I’ve been thinking of three forest metaphors lately, firstly the Forest Primeval. That one does have trees, actually. In fact, I had mistakenly thought of it as a symbolic original forest, a complex, natural ecosystem sheltering tribes that use it gently. Now I know that it is specifically associated with the Acadians as popularized in Longfellow’s Evangeline, which, together with The Ride of Paul Revere and The Song of Hiawatha, cement Longfellow’s Factoid legacy. I love dactylic hexameter as much as as the next fellow, but New England had a dark role untouched in that epic tale of expulsion, just as William Dawes was robbed of fame by Revere, albeit in different meter.
I do think of myself as living By the shining Big-Sea-Water.

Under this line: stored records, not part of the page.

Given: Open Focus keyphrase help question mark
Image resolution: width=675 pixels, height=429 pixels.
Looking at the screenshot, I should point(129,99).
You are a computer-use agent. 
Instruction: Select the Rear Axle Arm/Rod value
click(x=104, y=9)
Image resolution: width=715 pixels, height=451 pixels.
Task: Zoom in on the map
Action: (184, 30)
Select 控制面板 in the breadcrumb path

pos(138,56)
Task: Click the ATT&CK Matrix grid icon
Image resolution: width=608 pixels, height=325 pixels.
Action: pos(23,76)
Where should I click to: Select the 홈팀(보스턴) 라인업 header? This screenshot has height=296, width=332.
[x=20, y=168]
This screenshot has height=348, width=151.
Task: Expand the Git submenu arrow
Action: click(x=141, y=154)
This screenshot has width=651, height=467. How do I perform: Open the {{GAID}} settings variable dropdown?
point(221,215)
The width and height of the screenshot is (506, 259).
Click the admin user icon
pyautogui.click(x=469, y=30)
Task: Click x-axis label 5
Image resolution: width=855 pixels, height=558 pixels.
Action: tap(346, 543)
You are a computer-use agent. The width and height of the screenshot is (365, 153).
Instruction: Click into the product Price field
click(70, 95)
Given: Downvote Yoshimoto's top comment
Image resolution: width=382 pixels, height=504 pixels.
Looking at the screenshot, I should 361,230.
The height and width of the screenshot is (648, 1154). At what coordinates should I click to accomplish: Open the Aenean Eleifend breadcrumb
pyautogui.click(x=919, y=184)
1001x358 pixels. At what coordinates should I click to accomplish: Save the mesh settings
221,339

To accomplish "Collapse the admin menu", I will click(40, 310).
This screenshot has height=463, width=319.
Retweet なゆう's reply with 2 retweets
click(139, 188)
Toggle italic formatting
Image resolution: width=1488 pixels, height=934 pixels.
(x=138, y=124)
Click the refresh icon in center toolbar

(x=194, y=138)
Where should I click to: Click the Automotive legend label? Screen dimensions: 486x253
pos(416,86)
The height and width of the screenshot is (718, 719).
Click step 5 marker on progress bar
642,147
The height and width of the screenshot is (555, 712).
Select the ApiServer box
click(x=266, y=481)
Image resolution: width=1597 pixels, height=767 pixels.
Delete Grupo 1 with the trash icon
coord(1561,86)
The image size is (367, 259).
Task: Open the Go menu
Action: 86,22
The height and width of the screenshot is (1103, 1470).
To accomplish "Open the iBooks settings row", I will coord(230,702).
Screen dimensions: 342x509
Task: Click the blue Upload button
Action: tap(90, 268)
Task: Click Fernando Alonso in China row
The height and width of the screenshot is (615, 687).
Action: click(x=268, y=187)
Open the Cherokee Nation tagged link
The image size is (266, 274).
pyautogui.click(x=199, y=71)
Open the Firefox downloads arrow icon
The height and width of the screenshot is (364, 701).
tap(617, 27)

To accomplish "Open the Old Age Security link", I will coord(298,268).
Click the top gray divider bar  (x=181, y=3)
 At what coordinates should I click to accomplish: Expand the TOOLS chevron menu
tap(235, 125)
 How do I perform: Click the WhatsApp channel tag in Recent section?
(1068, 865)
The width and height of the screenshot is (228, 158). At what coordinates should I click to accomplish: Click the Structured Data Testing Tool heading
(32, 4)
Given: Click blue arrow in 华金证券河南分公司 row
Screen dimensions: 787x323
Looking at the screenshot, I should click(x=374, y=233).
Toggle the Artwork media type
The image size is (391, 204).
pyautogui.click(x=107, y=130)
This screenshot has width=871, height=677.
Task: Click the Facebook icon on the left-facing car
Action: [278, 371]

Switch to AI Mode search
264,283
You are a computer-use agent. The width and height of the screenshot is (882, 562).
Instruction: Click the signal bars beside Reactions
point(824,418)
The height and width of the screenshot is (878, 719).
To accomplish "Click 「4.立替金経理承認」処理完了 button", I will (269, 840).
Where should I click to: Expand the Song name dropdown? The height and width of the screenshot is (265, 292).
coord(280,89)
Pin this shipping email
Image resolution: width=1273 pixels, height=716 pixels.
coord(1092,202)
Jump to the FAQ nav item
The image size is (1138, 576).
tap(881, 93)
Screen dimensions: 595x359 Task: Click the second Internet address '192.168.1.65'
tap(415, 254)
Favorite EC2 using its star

Metaphorically superior is Liu Cixin’s Dark Forest, from his Three-Body Problem trilogy. In this chilling view, the entire universe teems with alien lifeforms, but we haven’t met any because they aren’t Friendly. This is Goldilocks’ forest, not Bambi’s. Each civilization is either hunters or prey, and those beaming We Are Here messages into the void are inviting a smackdown of solar system proportions.
Definitely more Independence Day than Contact.
My current favorite forest metaphor is that of Cate Shanahan, MD and author of Deep Nutrition. The human brain is a forest. A healthy human brain is a lush forest with lots of natural water. If a fire breaks out, it won’t burn too long, or be able to spread widely. An unhealthy human brain is like a forest in drought. It’s alive, but much less resilient in fighting off fires. A human brain on the American Standard Diet is like a forest in drought that also houses an abandoned meth lab filled with pails of nasty substances that act as accelerants when the fire arrives.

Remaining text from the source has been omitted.